本帖最后由 maozhenyu 于 2017-5-12 14:08 编辑
最近回国了,有点空。于是再来一篇,是我之前完成的QQLite的破解。
不得不说这个东西确实做的很好,几乎实现了QQ协议所有的功能:包括不限于正常的发消息、图片、表情,甚至包括发红包等等。
程序的基本原理是QQLite 调用QQLite.Framework.dll。核心在QQLite.Framework.dll。因此我的目标是自己制作一个“外壳”,调用QQLite.Framework.dll 来实现我的功能。

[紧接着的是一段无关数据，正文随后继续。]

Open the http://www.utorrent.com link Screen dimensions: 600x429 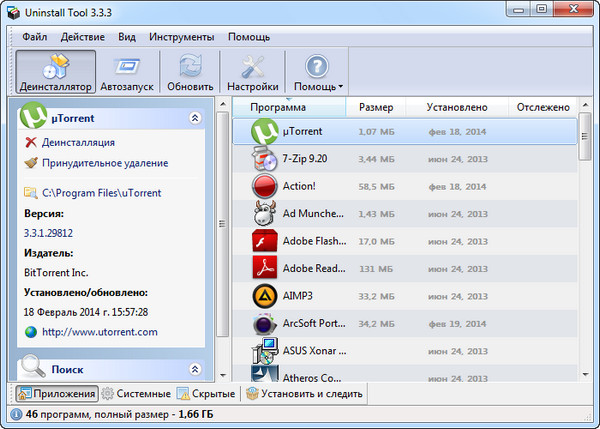pos(99,332)
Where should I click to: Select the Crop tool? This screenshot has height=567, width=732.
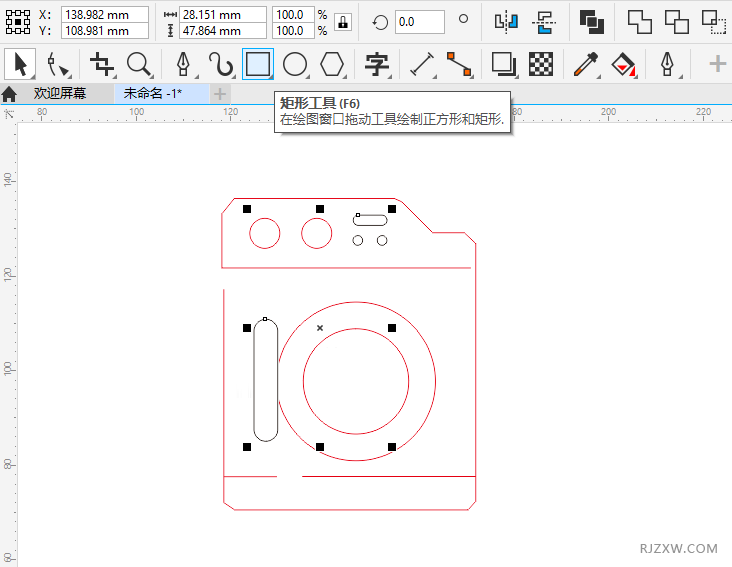102,65
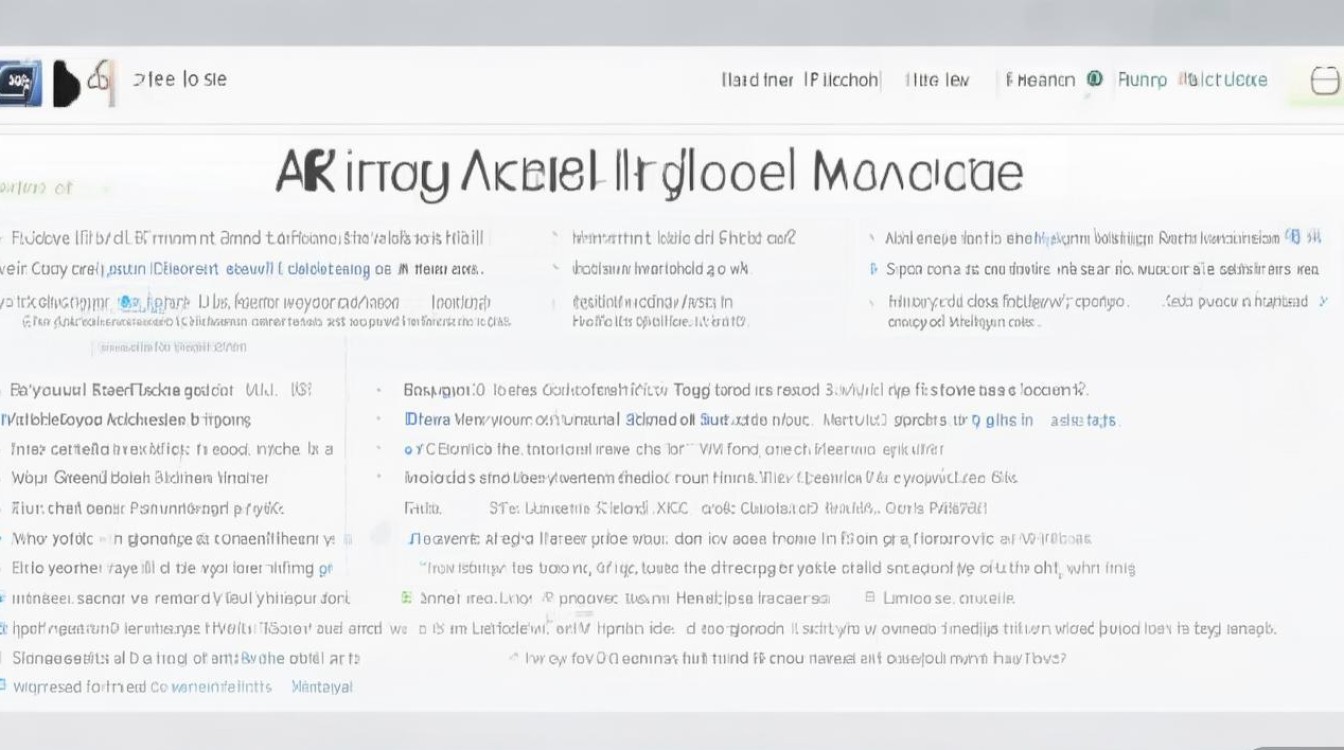Toggle the blue checkbox before "Wqrresed" at bottom-left
Viewport: 1344px width, 750px height.
pyautogui.click(x=4, y=686)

如果你准备直接引用dll,使用命名空间,………………,然后…… 哦,你想得美!
说明里面有联网认证
首先用抓包软件抓取这个QQLite在验证时的网络请求。发现这样的请求:POST http://auth.qqlite.cn/Authorize.php
请求返回了一堆16进制小写字母,怀疑是被AES加密。那么我们着手分析程序。
可惜这东西是用最新的DNGuard HVM 的企业版加的壳,破解起来十分的有难度——至少我没这个时间和耐心去破。好在52pojie有提供过DNGuard HVM Unpacker for 3.71 trial 的版本,虽然无法完全脱开QQLite的壳,但是可以去掉很大一部分。通过搜索,我们发现了在这里。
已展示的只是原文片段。